▸ WHAT YOU SHOULD DO
Output each line of these records as a string in a JSON list, one string per line, skipping blank lines.

(Entries on finding words and elements)
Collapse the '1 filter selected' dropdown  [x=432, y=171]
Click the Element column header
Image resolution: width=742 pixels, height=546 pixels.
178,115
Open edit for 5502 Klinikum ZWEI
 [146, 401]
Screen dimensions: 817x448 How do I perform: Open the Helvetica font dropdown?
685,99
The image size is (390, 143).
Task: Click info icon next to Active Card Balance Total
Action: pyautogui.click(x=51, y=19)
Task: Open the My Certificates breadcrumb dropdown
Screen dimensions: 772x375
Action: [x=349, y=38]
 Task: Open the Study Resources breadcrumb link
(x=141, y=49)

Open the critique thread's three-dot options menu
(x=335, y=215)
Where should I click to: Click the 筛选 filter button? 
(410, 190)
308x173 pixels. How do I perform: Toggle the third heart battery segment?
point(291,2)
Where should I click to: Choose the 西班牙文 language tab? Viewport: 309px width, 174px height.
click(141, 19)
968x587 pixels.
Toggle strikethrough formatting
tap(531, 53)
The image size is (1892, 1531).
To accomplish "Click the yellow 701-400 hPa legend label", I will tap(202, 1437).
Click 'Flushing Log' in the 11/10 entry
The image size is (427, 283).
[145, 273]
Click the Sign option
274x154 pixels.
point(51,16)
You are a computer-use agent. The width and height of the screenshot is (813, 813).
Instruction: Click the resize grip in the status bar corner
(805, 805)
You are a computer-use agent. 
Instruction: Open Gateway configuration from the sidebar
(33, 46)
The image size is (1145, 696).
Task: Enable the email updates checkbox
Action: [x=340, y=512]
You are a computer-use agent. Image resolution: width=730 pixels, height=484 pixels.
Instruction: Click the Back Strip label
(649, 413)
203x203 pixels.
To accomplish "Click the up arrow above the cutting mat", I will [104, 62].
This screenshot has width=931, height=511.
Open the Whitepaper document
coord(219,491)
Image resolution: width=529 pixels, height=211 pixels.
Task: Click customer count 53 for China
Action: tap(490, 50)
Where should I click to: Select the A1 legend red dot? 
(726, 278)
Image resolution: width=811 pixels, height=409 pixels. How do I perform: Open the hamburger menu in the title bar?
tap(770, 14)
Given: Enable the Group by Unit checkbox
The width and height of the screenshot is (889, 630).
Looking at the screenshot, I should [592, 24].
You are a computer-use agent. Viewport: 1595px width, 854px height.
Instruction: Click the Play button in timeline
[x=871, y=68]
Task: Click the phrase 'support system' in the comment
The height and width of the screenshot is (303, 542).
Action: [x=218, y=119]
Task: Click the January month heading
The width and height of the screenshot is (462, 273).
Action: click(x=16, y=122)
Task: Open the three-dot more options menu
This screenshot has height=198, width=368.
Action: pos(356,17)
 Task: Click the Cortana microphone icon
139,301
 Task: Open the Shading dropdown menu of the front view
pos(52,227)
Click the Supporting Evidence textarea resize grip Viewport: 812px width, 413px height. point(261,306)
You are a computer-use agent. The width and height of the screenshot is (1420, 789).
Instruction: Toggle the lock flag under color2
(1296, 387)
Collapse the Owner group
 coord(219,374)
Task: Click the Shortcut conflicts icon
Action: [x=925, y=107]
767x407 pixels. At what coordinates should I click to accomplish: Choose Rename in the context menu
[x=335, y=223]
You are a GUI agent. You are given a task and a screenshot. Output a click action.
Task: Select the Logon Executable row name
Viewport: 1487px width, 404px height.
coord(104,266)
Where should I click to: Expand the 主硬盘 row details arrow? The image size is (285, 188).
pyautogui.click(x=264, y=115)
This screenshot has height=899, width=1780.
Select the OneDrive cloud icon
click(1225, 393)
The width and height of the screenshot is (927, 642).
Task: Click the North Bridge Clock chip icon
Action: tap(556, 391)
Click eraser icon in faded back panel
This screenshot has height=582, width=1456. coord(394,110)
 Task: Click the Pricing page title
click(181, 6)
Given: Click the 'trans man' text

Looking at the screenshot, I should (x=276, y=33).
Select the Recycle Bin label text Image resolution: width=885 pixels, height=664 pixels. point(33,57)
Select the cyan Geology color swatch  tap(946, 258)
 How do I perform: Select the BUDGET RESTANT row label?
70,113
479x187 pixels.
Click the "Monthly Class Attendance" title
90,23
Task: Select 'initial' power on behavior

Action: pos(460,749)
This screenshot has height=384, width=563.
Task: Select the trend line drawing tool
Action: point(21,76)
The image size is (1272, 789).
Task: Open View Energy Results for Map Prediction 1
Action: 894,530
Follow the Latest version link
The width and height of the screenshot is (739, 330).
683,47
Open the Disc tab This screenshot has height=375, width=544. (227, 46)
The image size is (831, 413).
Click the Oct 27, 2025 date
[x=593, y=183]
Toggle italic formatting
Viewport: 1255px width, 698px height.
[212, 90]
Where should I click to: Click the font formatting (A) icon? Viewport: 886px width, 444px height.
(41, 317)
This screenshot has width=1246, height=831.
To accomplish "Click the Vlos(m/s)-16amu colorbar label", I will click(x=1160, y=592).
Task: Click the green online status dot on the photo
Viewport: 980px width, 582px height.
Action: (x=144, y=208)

▸ ANSWER IN FULL
[
  "Collapse the '1 filter selected' dropdown  [x=432, y=171]",
  "Click the Element column header",
  "Image resolution: width=742 pixels, height=546 pixels.",
  "178,115",
  "Open edit for 5502 Klinikum ZWEI",
  " [146, 401]",
  "Screen dimensions: 817x448 How do I perform: Open the Helvetica font dropdown?",
  "685,99",
  "The image size is (390, 143).",
  "Task: Click info icon next to Active Card Balance Total",
  "Action: pyautogui.click(x=51, y=19)",
  "Task: Open the My Certificates breadcrumb dropdown",
  "Screen dimensions: 772x375",
  "Action: [x=349, y=38]",
  " Task: Open the Study Resources breadcrumb link",
  "(x=141, y=49)",
  "Open the critique thread's three-dot options menu",
  "(x=335, y=215)",
  "Where should I click to: Click the 筛选 filter button? ",
  "(410, 190)",
  "308x173 pixels. How do I perform: Toggle the third heart battery segment?",
  "point(291,2)",
  "Where should I click to: Choose the 西班牙文 language tab? Viewport: 309px width, 174px height.",
  "click(141, 19)",
  "968x587 pixels.",
  "Toggle strikethrough formatting",
  "tap(531, 53)",
  "The image size is (1892, 1531).",
  "To accomplish \"Click the yellow 701-400 hPa legend label\", I will tap(202, 1437).",
  "Click 'Flushing Log' in the 11/10 entry",
  "The image size is (427, 283).",
  "[145, 273]",
  "Click the Sign option",
  "274x154 pixels.",
  "point(51,16)",
  "You are a computer-use agent. The width and height of the screenshot is (813, 813).",
  "Instruction: Click the resize grip in the status bar corner",
  "(805, 805)",
  "You are a computer-use agent. ",
  "Instruction: Open Gateway configuration from the sidebar",
  "(33, 46)",
  "The image size is (1145, 696).",
  "Task: Enable the email updates checkbox",
  "Action: [x=340, y=512]",
  "You are a computer-use agent. Image resolution: width=730 pixels, height=484 pixels.",
  "Instruction: Click the Back Strip label",
  "(649, 413)",
  "203x203 pixels.",
  "To accomplish \"Click the up arrow above the cutting mat\", I will [104, 62].",
  "This screenshot has width=931, height=511.",
  "Open the Whitepaper document",
  "coord(219,491)",
  "Image resolution: width=529 pixels, height=211 pixels.",
  "Task: Click customer count 53 for China",
  "Action: tap(490, 50)",
  "Where should I click to: Select the A1 legend red dot? ",
  "(726, 278)",
  "Image resolution: width=811 pixels, height=409 pixels. How do I perform: Open the hamburger menu in the title bar?",
  "tap(770, 14)",
  "Given: Enable the Group by Unit checkbox",
  "The width and height of the screenshot is (889, 630).",
  "Looking at the screenshot, I should [592, 24].",
  "You are a computer-use agent. Viewport: 1595px width, 854px height.",
  "Instruction: Click the Play button in timeline",
  "[x=871, y=68]",
  "Task: Click the phrase 'support system' in the comment",
  "The height and width of the screenshot is (303, 542).",
  "Action: [x=218, y=119]",
  "Task: Click the January month heading",
  "The width and height of the screenshot is (462, 273).",
  "Action: click(x=16, y=122)",
  "Task: Open the three-dot more options menu",
  "This screenshot has height=198, width=368.",
  "Action: pos(356,17)",
  " Task: Click the Cortana microphone icon",
  "139,301",
  " Task: Open the Shading dropdown menu of the front view",
  "pos(52,227)",
  "Click the Supporting Evidence textarea resize grip Viewport: 812px width, 413px height. point(261,306)",
  "You are a computer-use agent. The width and height of the screenshot is (1420, 789).",
  "Instruction: Toggle the lock flag under color2",
  "(1296, 387)",
  "Collapse the Owner group",
  " coord(219,374)",
  "Task: Click the Shortcut conflicts icon",
  "Action: [x=925, y=107]",
  "767x407 pixels. At what coordinates should I click to accomplish: Choose Rename in the context menu",
  "[x=335, y=223]",
  "You are a GUI agent. You are given a task and a screenshot. Output a click action.",
  "Task: Select the Logon Executable row name",
  "Viewport: 1487px width, 404px height.",
  "coord(104,266)",
  "Where should I click to: Expand the 主硬盘 row details arrow? The image size is (285, 188).",
  "pyautogui.click(x=264, y=115)",
  "This screenshot has height=899, width=1780.",
  "Select the OneDrive cloud icon",
  "click(1225, 393)",
  "The width and height of the screenshot is (927, 642).",
  "Task: Click the North Bridge Clock chip icon",
  "Action: tap(556, 391)",
  "Click eraser icon in faded back panel",
  "This screenshot has height=582, width=1456. coord(394,110)",
  " Task: Click the Pricing page title",
  "click(181, 6)",
  "Given: Click the 'trans man' text",
  "Looking at the screenshot, I should (x=276, y=33).",
  "Select the Recycle Bin label text Image resolution: width=885 pixels, height=664 pixels. point(33,57)",
  "Select the cyan Geology color swatch  tap(946, 258)",
  " How do I perform: Select the BUDGET RESTANT row label?",
  "70,113",
  "479x187 pixels.",
  "Click the \"Monthly Class Attendance\" title",
  "90,23",
  "Task: Select 'initial' power on behavior",
  "Action: pos(460,749)",
  "This screenshot has height=384, width=563.",
  "Task: Select the trend line drawing tool",
  "Action: point(21,76)",
  "The image size is (1272, 789).",
  "Task: Open View Energy Results for Map Prediction 1",
  "Action: 894,530",
  "Follow the Latest version link",
  "The width and height of the screenshot is (739, 330).",
  "683,47",
  "Open the Disc tab This screenshot has height=375, width=544. (227, 46)",
  "The image size is (831, 413).",
  "Click the Oct 27, 2025 date",
  "[x=593, y=183]",
  "Toggle italic formatting",
  "Viewport: 1255px width, 698px height.",
  "[212, 90]",
  "Where should I click to: Click the font formatting (A) icon? Viewport: 886px width, 444px height.",
  "(41, 317)",
  "This screenshot has width=1246, height=831.",
  "To accomplish \"Click the Vlos(m/s)-16amu colorbar label\", I will click(x=1160, y=592).",
  "Task: Click the green online status dot on the photo",
  "Viewport: 980px width, 582px height.",
  "Action: (x=144, y=208)"
]